Item 1.01 Entry into a Material Definitive Agreement.
On February 14, 2013, Dunkin' Brands, Inc. ("DBI"), a wholly-owned subsidiary of
Dunkin' Brands Group, Inc. (the "Company"), entered into Amendment No. 4 (the
"Amendment") to its Credit Agreement dated as of November 23, 2010 as amended
February 18, 2011, May 24, 2011 and August 9, 2012 among DBI, Dunkin' Brands
Holdings, Inc. ("Holdings"), each lender from time to time party thereto,
Barclays Bank PLC, as Administrative Agent, Swing Line Lender, L/C Issuer and
Collateral Agent and the other Agents named therein (each defined term as
defined in the Credit Agreement) and Amendment No. 1 to the Guaranty, dated as
of December 3, 2010, among Holdings, the other guarantors named therein and the
Administrative Agent.
Pursuant to the Amendment, the interest rate margins for the term loans under
the Credit Agreement were reduced from 2.00% to 1.75% for Base Rate Loans and
from 3.00% to 2.75% for Eurodollar Rate Loans, subject to an interest rate floor
of 1.00% for Eurodollar Rate Loans and the interest rate margins for revolving
loans were reduced from 2.00% to 1.50% for Base Rate Loans and from 3.00% to
2.50% for Eurodollar Rate Loans, with no interest rate floor for Eurodollar Rate
Loans. The Letter of Credit Fees were reduced from 3.00% to 2.50%. In addition,
the Amendment extends the maturity of the term facility to February 14, 2020 and
the revolving facility to February 14, 2018.
The Amendment provides that if, on or prior to August 14, 2013, DBI prepays any
loans under the term loan facility in connection with certain repricing
transactions, DBI must pay a prepayment premium of 1.00% of the aggregate
principal amount of the loans so prepaid.
Certain of the Lenders and certain of their affiliates have performed investment
banking, commercial lending and underwriting services for the Company, its
subsidiaries and its respective affiliates, from time to time, for which they
have received customary fees and expense. These parties may, from time to time,
engage in transactions with, and perform services for the Company, its
subsidiaries or its affiliates in the ordinary course of their business.
The foregoing description of the Amendment does not purport to be complete and
is subject to, and is qualified in its entirety by, reference to the full and
complete terms of the Amendment that is attached hereto as Exhibit 10.1 to this
Report and which is incorporated into this Item 1.01 by reference.
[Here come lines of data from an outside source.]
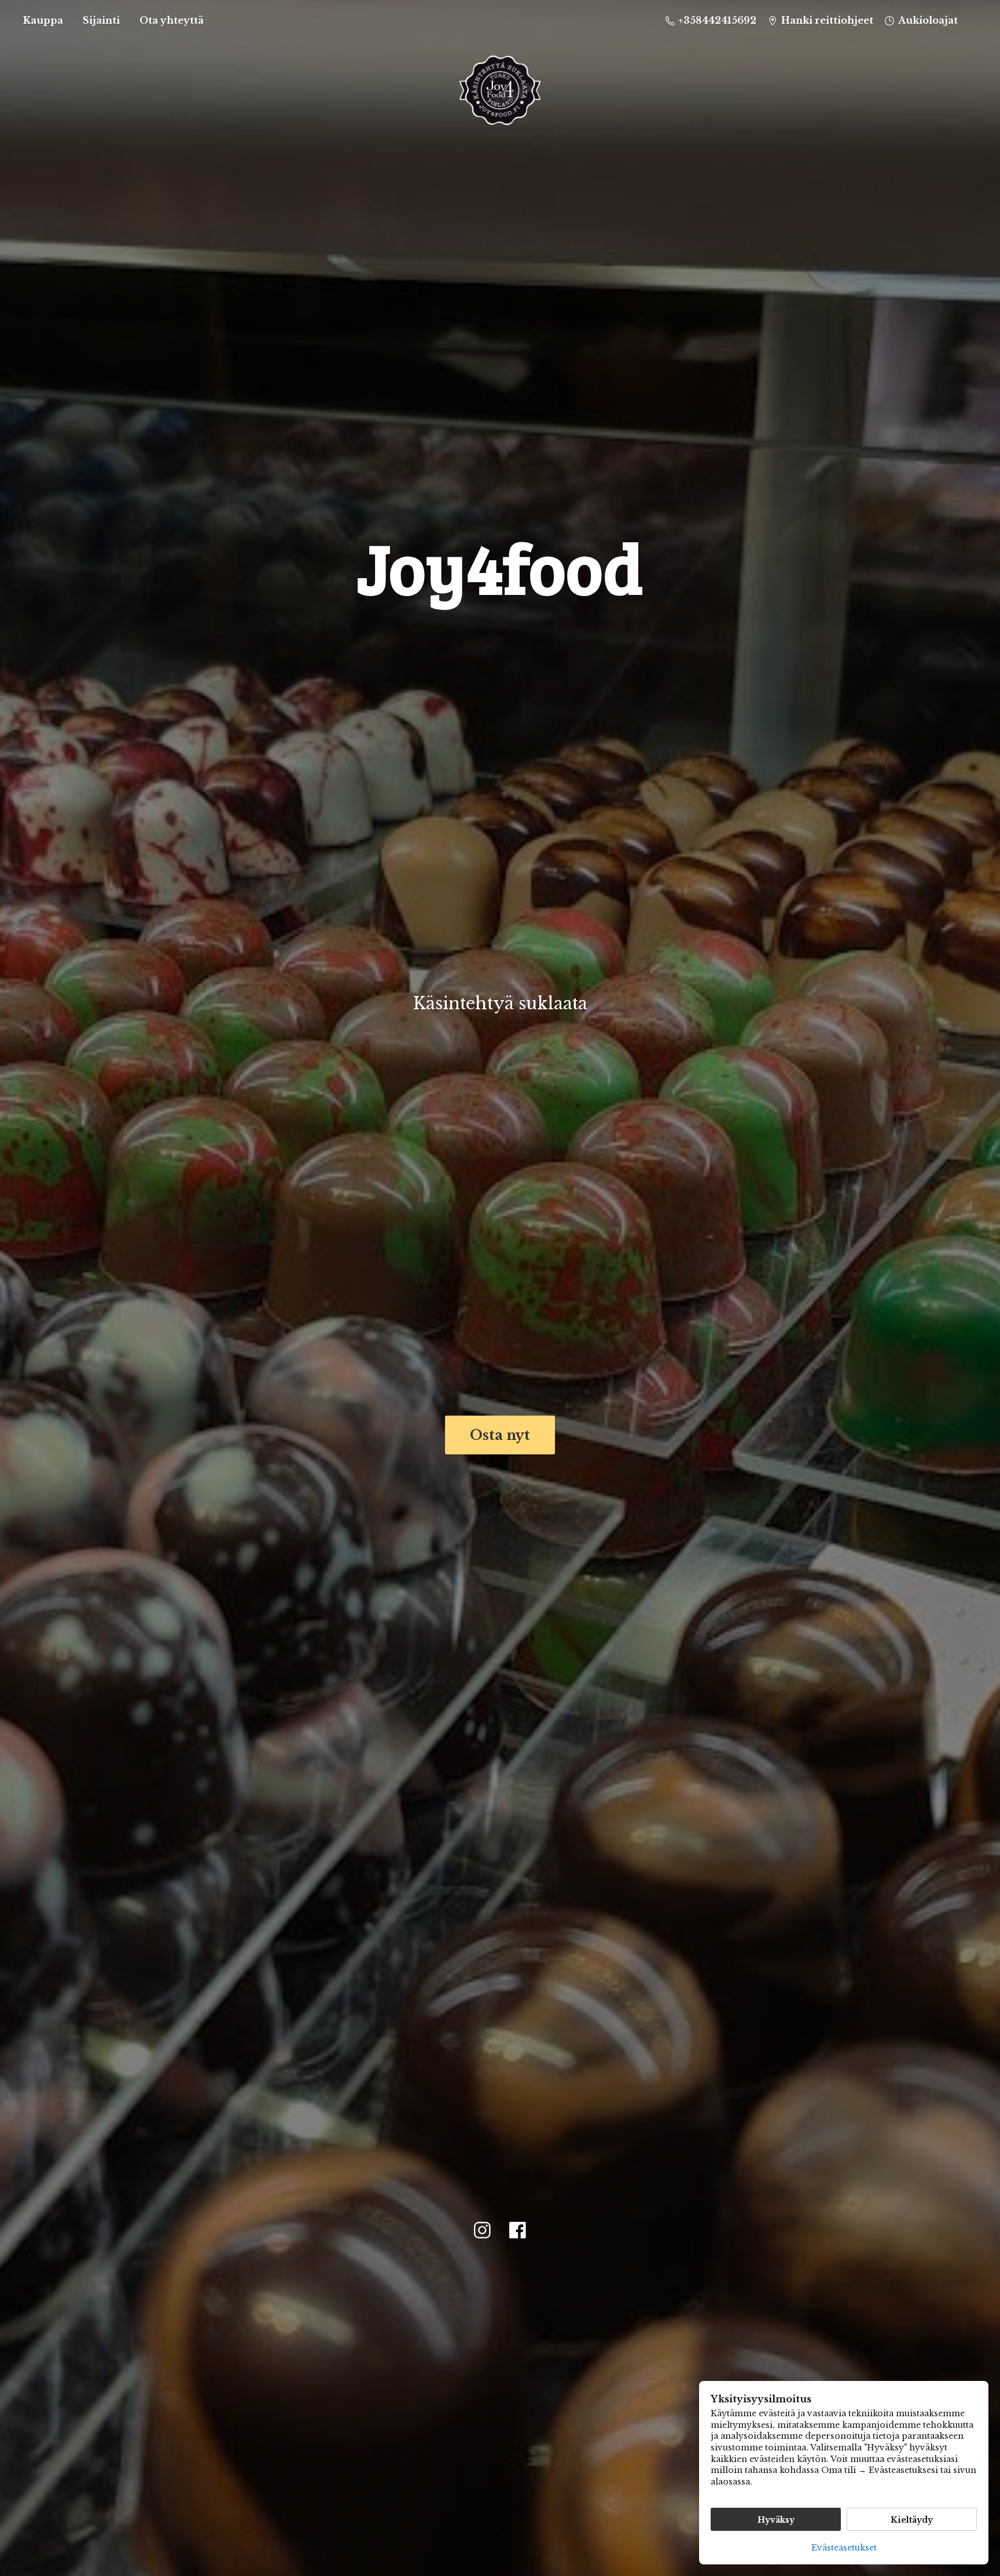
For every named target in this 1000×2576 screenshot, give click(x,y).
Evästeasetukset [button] (844, 2547)
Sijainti (101, 20)
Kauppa (43, 20)
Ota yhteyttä (171, 20)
On February 14, 2013, the Company issued a press release announcing the
above-referenced transaction. A copy of this press release is attached to this
Report as Exhibit 99.1.
Item 7.01 Regulation FD Disclosure
In connection with the Amendment, the Company today upwardly revised its
previously provided target for adjusted earnings per share for full year 2013
performance. The Company now expects its adjusted earnings per share to be in
the range of $1.50 to $1.53, which would represent 17.2 to 19.5 percent growth
over its $1.28 adjusted earnings per share in 2012.
The information contained in this Item is being furnished and shall not be
deemed "filed" for any purpose, and shall not be deemed incorporated by
reference in any filing under the Securities Act of 1933, as amended, or the
Securities Exchange Act of 1934, as amended, regardless of any general
incorporation language in any such filing.
Item 9.01. Financial Statements and Exhibits.
(d) Exhibits
10.1 Amendment No. 4 to the Credit Agreement, dated as of February 14, 2013
by and among Dunkin' Brands, Inc. Dunkin' Brands Holdings, Inc.,
Barclays Bank PLC, as administrative agent and the other parties thereto
and Amendment No. 1 to the Guaranty among Dunkin' Brands Holdings, Inc.,
the other guarantors named therein and the Administrative Agent.
99.1 Press release of Dunkin' Brands Group, Inc. dated February 14, 2013.